Lu sur
le Jura libertaire : "Le rappeur, poursuivi par le ministère de l’Intérieur pour des propos dénonçant des policiers «assassins», a été relaxé par la cour d'appel de Versailles qui considère que ses propos ne sont pas diffamatoires.
La cour d’appel de Versailles a relaxé mardi 23 septembre Hamé, l’un des rappeurs du groupe La Rumeur, poursuivi par le ministère de
l’Intérieur
pour des propos dénonçant des policiers «assassins». La cour considère
que les propos de Hamé ne sont pas diffamatoires, clôturant ainsi une
procédure qui aura duré plus de cinq ans.
Le tribunal de Versailles confirme la relaxe, déjà prononcée en juin 2006 par la cour d’appel de Paris.
Hamé était poursuivi pour des propos publiés en avril 2002 dans un fanzine accompagnant la sortie d’un album de son groupe, à une époque où Nicolas Sarkozy était ministre de
l’Intérieur.
«Des centaines de nos frères abattus par les forces de police»
«Les rapports du ministère de l’Intérieur ne feront jamais état des centaines de nos frères abattus par les forces de police sans qu’aucun des assassins n’ait été inquiété», avait notamment écrit
Mohamed Bourokba, dit Hamé.
Le 3 juin dernier, l’avocat général de la cour d’appel de Versailles avait demandé qu’une peine «particulièrement significative» soit prononcée à
l’encontre de
Hamé.
«Il s’agit
d’allégations
outrancières qui portent atteinte à l’honneur et à la considération de la police nationale dont on affirme qu’elle agit criminellement sans jamais confondre ceux qui, en son sein,
commettent de tels crimes», avait déclaré Me Daniel Renaut.
«Une victoire par K-O»
Votre réaction après la décision de la cour d’appel de Versailles de vous relaxer dans l’affaire qui vous opposait au ministère de l’Intérieur ?
L’affaire a
commencé début 2002 : six ans de procédure, quatre jugements, et c’est là la troisième relaxe.
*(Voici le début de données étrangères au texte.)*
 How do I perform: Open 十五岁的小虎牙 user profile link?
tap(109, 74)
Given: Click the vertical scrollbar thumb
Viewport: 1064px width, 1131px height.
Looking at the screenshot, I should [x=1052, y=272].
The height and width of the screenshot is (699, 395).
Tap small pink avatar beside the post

L’arrêt de la cour statue sur une complète relaxe.
C’est une victoire
par K-O, une victoire à plate couture.
Le plus intéressant dans cet arrêt est que la décision ne remet pas en cause le fond de l’affaire, c’est-à-dire que les propos écrits sur «nos frères abattus par les forces de
police» ne sont pas diffamatoires.
L’avocat général avait demandé en juin dernier une «peine significative» et vous risquiez jusqu’à 45.000 euros d’amende. Qu’est-ce qui a joué selon vous ?
J’ai été vraiment
surpris par l’arrêt
de la cour d’appel.
On ne connaîtra pas les détails de cette décision.
À la sortie du tribunal aujourd’hui, je me suis demandé si cette affaire n’avait pas été aussi le reflet d’un affrontement, d’une guerre, entre la magistrature et le pouvoir politique et policier. La
cour a peut-être voulu montrer qu’elle n’était pas qu’une simple pièce d’enregistrement. Mais il reste dix mille points d’interrogation sur cette décision finale.
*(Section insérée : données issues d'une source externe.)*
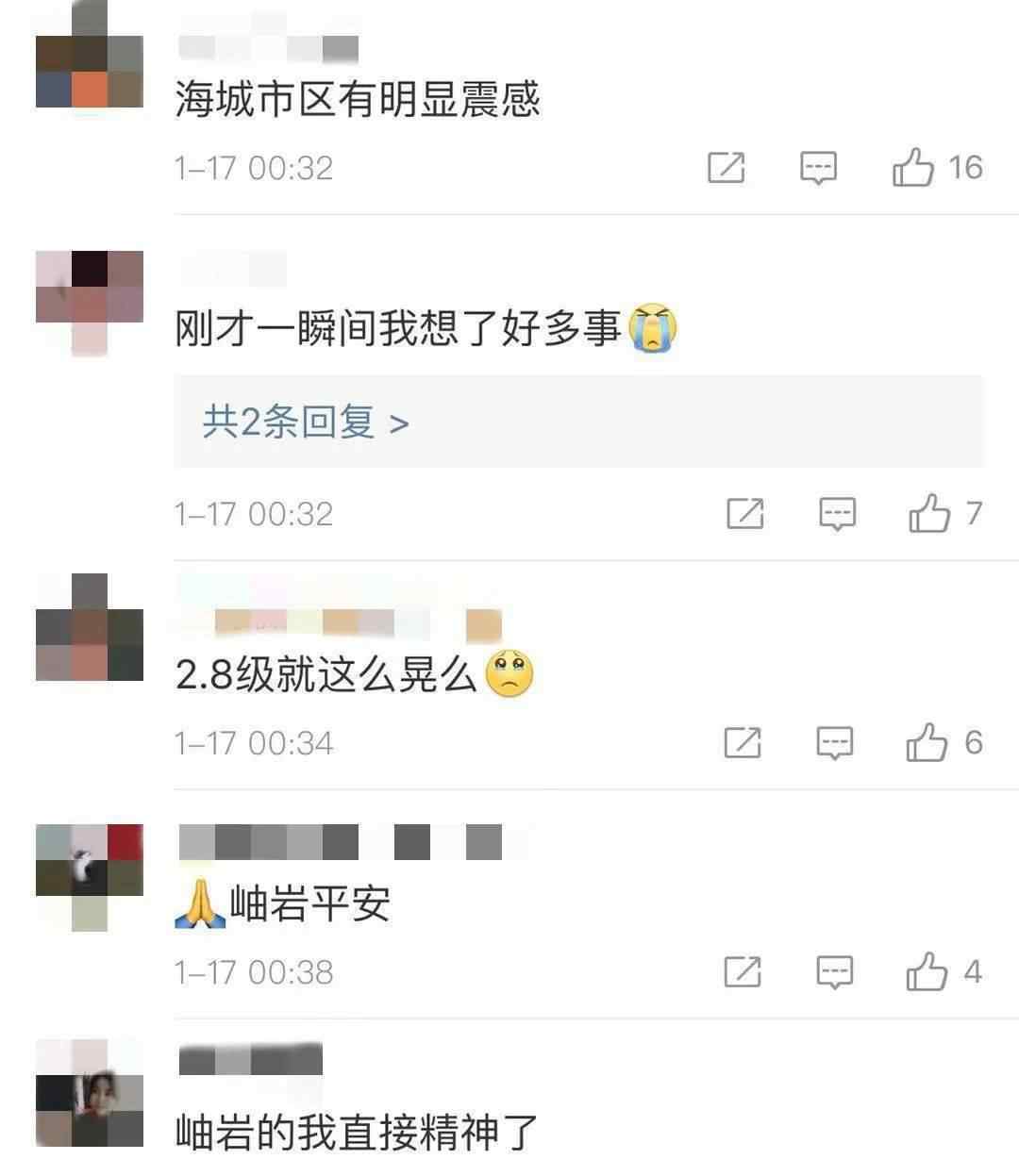Screen dimensions: 1019x1176
Task: Reply to the 海城市区有明显震感 comment
Action: point(818,169)
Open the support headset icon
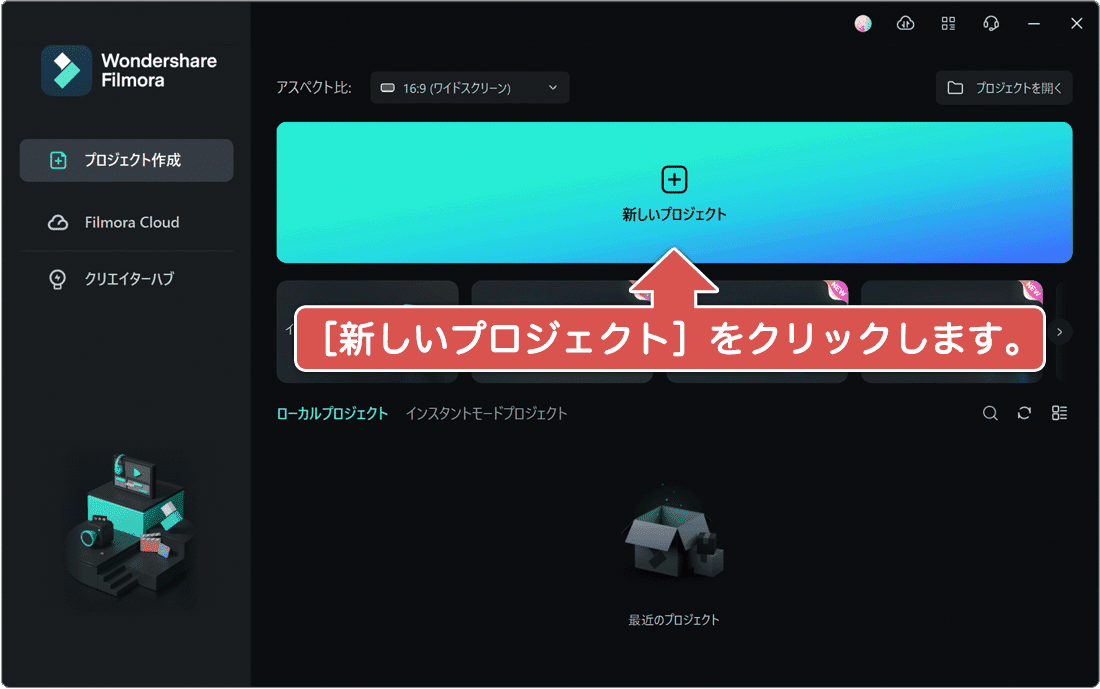Screen dimensions: 1100x689 (x=991, y=23)
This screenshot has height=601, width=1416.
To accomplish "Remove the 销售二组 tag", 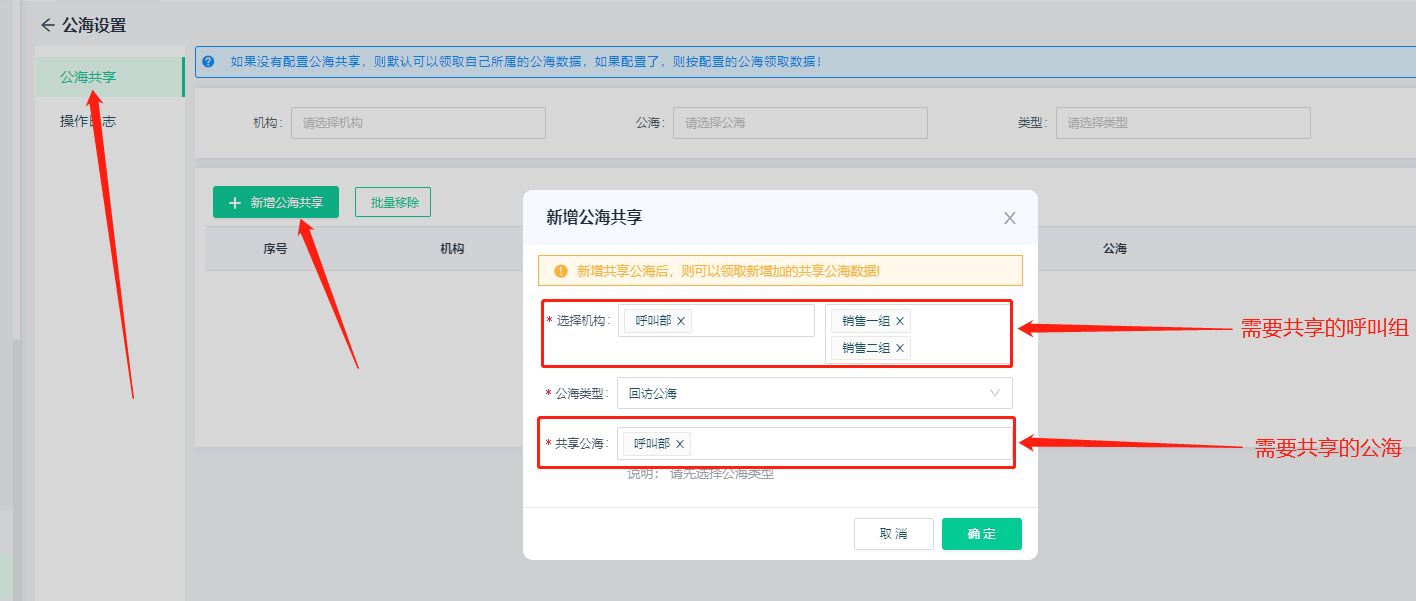I will tap(899, 348).
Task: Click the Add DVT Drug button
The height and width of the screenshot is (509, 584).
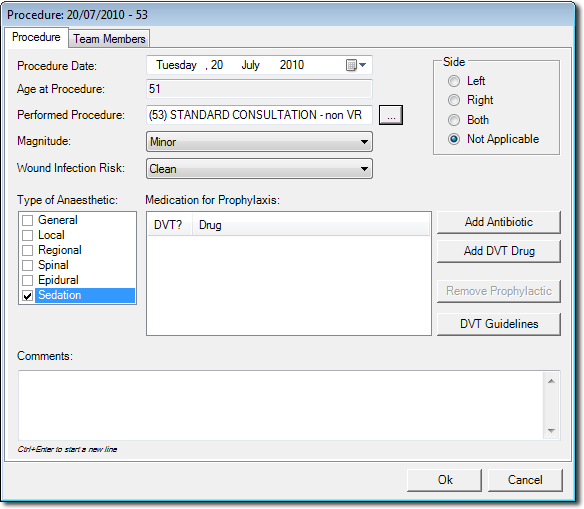Action: (499, 251)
Cette relaxe a été aussi le résultat d’une défense qui s’est bien battu. Je tiens à saluer son super boulot. Nous avons choisi d’assumer la dimension politique de l’affaire et nous avons plaidé sur tous les
terrains, aussi bien historique, politique et même linguistique. L’objet du délit était un article, un pamphlet et nous avons fait témoigner une linguiste qui a bien expliqué que le pamphlet
appartenait à une tradition littéraire française. Tout le travail de la défense a été remarquable depuis le début de l’affaire.
Est-ce vraiment la fin de six ans de procédure pour vous ?
Pour nous, c’est
vraiment terminé. En revanche, le ministère de l’Intérieur a trois jours pour se pourvoir en cassation. On saura d’ici vendredi, voire même dans quelques heures, comment il réagit.
Mais désormais à ce stade, la justice a confirmé que je peux dire et continuer à dire : «Les rapports du ministère de l’’Intérieur ne feront jamais état des centaines de nos frères abattus par les forces de police sans qu’aucun des assassins n’ait été inquiété.»
Interview de Hamé par Séverine De Smet
Le Nouvel Observateur, 23 septembre 2008.